You may wonder why I don’t include literature or classical music among the major games. It is because their representatives require some effort to make themselves known, some reading or serious listening. And the fine arts require visits to museums and galleries, for which one has to be prompted, and that also requires some effort. That and serious music also demand some sort of input, postulating education and tradition, unavailable to the lower orders and having little mass appeal, I remember how shocked I was when I read about “concerts” being something in arenas and featuring pop stars rather than in concert halls with classical music.

Back to politics. There are many problems with it. Take, for instance, dishonesty, which feeds into politics, combining with hypocrisy in a dreadful duet.. “Just because I lie,” says the politician, “I don’t want others to lie to me; just because I am untrustworthy, I don’t want you to be so.” How hypocritical even we nonpoliticians are. Let the politician be caught in a bit of adultery and his career is over. So, naturally, he hides things and lies. The mistress in South America does not exist, nor does the money come by illegally. More lies. The only reason Bill Clinton was more or less able to get away with the Monica affair is that there was apparently no penetration, only fellation, which, as Bill was first to tell us, is not sex at all.

But politicians have to lie. What adult human does not have an Achilles heel, some lapse or misdemeanor in the distant past, that a muckraker or rival can dig up and blow up out of proportion? What politician can shrug off some false step a rival with an eagle eye and sharp-edged spade can somehow detect?  How else can gossip columnists make a living? In France, to be sure, they are more civilized; there the married president or premier can have a fully recognized mistress and not be the worse off for it—perhaps even better.

The politician parades virtues that he does not in the least possess; he can appropriate illegal millions that he does not confide even to his pillow.

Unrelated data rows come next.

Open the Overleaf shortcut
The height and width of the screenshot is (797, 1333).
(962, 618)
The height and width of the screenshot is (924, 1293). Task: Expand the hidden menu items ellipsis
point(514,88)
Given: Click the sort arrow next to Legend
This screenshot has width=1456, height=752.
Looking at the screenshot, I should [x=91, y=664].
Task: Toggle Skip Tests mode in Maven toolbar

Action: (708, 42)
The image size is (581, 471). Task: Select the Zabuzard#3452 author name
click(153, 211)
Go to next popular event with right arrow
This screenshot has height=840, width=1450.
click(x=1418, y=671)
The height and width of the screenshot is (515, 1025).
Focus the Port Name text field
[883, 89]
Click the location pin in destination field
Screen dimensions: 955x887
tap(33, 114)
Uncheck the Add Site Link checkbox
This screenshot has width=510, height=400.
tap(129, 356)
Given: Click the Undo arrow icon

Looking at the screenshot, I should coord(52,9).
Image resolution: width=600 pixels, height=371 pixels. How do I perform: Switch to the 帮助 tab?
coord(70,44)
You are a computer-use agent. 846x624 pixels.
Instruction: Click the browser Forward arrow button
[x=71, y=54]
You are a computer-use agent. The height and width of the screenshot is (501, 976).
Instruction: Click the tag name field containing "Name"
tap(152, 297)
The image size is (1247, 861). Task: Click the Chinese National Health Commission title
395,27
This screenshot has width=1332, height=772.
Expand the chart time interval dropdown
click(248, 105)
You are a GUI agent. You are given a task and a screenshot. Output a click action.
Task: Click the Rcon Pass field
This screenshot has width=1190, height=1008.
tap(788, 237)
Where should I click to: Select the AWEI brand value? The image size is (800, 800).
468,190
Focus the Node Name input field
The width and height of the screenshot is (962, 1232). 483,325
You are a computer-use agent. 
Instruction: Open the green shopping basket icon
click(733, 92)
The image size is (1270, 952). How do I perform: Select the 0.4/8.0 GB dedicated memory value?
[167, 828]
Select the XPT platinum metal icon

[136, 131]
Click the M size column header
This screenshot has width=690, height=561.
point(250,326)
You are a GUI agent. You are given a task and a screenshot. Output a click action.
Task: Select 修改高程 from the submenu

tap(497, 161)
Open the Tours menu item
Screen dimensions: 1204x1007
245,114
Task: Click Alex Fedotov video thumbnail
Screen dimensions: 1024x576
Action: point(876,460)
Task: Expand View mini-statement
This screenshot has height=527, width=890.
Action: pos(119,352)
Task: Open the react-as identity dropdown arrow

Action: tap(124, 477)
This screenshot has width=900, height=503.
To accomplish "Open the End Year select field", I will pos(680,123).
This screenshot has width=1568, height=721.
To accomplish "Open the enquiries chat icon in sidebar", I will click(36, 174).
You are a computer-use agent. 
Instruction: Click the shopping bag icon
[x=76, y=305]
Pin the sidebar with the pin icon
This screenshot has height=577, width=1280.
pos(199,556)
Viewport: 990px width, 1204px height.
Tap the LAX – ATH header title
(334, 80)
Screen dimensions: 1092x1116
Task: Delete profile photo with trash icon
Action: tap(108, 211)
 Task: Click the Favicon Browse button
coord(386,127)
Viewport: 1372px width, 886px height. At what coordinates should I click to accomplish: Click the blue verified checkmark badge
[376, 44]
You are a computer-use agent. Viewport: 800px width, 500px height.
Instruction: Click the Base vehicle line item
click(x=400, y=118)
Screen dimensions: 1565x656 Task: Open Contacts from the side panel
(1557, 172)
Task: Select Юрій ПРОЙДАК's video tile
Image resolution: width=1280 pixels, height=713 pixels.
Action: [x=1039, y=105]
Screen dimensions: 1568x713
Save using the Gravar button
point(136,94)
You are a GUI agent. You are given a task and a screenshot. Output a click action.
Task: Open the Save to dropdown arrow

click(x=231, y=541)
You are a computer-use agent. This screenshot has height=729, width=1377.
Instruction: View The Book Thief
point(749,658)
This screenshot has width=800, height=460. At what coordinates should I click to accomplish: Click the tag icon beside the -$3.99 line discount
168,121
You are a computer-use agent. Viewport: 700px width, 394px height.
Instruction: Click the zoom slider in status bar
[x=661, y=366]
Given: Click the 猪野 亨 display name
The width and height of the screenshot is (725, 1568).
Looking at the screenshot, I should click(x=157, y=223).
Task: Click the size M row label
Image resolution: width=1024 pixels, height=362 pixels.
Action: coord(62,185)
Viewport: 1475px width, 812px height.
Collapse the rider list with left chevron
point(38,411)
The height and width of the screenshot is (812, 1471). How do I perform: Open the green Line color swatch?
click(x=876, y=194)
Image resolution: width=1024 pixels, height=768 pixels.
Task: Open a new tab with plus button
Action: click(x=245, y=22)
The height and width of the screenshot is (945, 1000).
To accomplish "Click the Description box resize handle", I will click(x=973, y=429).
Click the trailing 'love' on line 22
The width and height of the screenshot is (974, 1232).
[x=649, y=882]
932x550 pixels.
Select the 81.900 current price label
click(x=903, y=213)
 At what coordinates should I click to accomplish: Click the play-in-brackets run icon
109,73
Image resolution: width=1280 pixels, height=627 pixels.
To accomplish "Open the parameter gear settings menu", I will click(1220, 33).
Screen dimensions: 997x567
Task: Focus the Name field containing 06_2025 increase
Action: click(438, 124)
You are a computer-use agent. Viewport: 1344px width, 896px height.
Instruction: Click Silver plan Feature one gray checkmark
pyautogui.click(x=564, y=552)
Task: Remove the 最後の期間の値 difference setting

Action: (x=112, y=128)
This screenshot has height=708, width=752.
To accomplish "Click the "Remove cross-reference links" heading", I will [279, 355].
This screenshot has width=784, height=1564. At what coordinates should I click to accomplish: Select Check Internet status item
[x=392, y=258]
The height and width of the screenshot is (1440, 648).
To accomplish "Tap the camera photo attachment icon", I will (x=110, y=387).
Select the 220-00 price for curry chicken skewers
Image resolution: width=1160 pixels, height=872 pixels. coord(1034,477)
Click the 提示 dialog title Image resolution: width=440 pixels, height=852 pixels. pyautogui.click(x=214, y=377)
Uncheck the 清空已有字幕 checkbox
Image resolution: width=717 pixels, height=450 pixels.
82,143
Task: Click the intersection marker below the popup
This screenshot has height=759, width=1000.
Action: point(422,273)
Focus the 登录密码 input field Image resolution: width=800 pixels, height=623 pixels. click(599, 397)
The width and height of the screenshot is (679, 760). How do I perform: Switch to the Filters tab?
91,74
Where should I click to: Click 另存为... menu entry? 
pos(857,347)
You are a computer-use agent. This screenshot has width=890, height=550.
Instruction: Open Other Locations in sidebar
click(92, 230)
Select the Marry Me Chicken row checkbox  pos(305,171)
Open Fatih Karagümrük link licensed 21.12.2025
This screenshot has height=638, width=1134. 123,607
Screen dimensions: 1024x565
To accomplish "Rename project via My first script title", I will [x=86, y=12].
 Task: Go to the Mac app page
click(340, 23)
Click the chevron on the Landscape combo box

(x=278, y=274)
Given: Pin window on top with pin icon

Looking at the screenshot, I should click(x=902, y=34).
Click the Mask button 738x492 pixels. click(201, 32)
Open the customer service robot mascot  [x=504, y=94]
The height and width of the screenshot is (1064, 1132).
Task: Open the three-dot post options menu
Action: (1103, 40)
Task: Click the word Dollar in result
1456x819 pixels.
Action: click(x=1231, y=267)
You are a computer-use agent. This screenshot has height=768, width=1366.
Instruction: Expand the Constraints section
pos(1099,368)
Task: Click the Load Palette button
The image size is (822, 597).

Of course there are some honest politicians, sure enough; there are also some girls who are virgins, some men not prey to lust, some persons who find a stuffed wallet and somehow return it to the owner.  Thus when the editor of the New Yorker praised his star contributor Dwight Macdonald for having a hand that once shook the hand of James Joyce, Dwight replied with something like “But you have no idea what other hands it has shaken since.” What with such honesty, no wonder that Dwight’s magazine, “Politics,” did not last long.

I forget which famous person said that, in the street, we should sometimes wink also at unpretty girls. To be sure, nowadays the unpretty feminist might slap your face. Moreover, today’s politician would do more than wink at, even sweet talk, a monster, so long as the monster might contribute to his campaign fund. I wonder, by the way, why today’s politicians no longer seem to kiss other people’s babies. Could it be out of a more advanced sense of hygiene?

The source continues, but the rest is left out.